Les critiques de la CJR pointent la place des sénateurs et des députés au sein de l'institution. De leur présence "résulte une sorte de bienveillance, d'identification", remarque la constitutionnaliste Céline Guérin-Barges auprès de Ouest France. "Les ministres sont souvent jugés pour des faits liés à la manière dont ils ont exercé leur fonction."

"Ces juges parlementaires peuvent être tentés de se dire 'est-ce que j'aurais fait mieux à sa place?", décrypte cette professeure de droit public.

Autre problème régulièrement soulevé: celle d'une éventuelle inégalité. Si des ministres mis en cause sont jugés par la CJR, ce n'est pas le cas d'autres personnes de leur entourage comme un directeur de cabinet ou un conseiller qui sera, lui, jugé devant les tribunaux de droit commun.

Résultat: une même affaire peut aboutir à des verdicts très différents. L'ex-ministre de l'Intérieur Charles Pasqua a été blanchi par la CJR du délit de corruption passive dans l'affaire de la vente du Casino d'Annemasse (il a cependant été condamné par le tribunal correctionnel de Paris dans un autre volet de l'affaire). L'un de ses proches, Michel Tomi, qui avait dit avoir agi sur demande du ministre, a lui été condamné pour les mêmes faits.

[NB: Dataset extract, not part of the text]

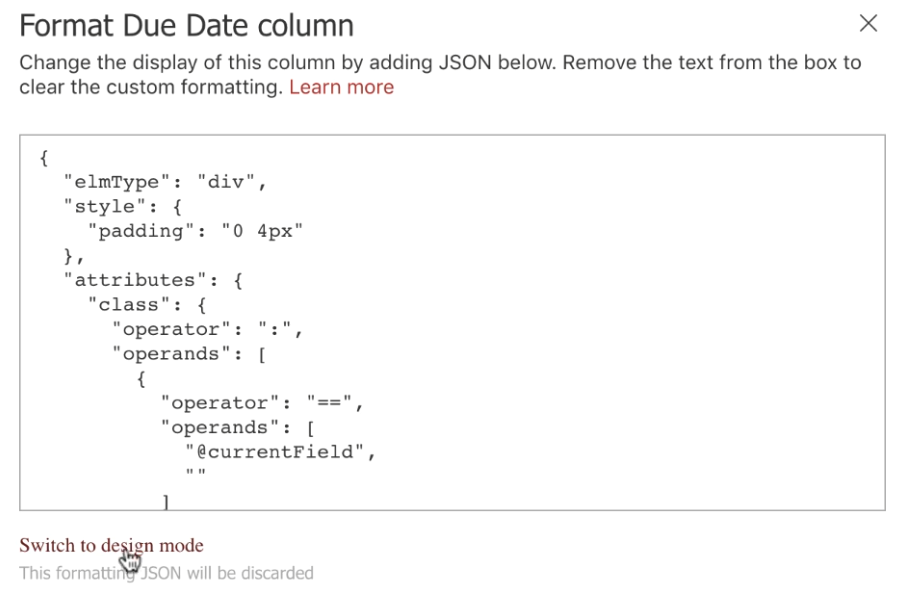This screenshot has width=899, height=591.
Task: Click the "class" line in JSON
Action: tap(147, 305)
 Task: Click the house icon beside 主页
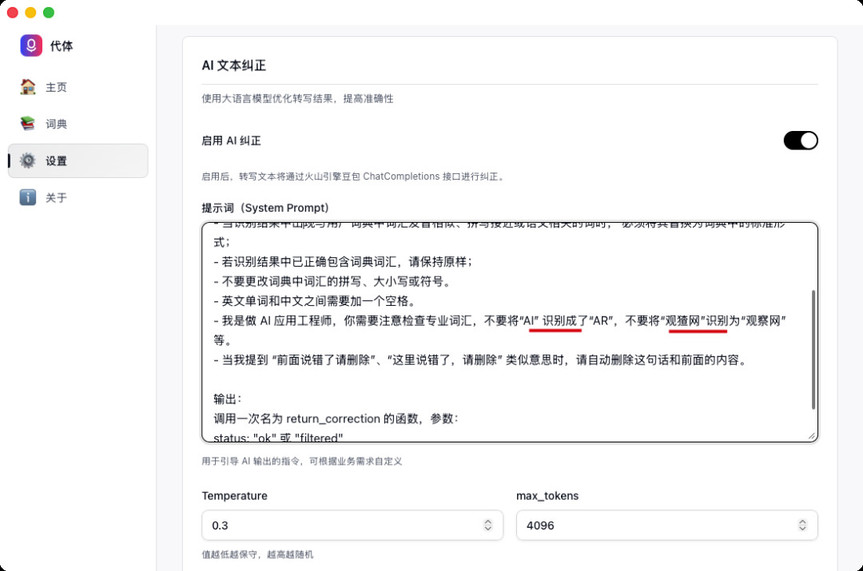[28, 87]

François Hollande avait promis la suppression de cette institution pendant la campagne présidentielle de 2012. Même promesse pour Emmanuel Macron devant le Congrès en 2017. Le rapport Sauvé lancé à la suite des États généraux lancés par Éric Dupond-Moretti aboutissait aux mêmes conclusions en juillet 2022.

Problème: sa suppression s'avère compliquée. Prévue dans la Constitution, elle nécessiterait une révision constitutionnelle, peu probable en l'absence de majorité absolue à l'Assemblée nationale et un Sénat à droite.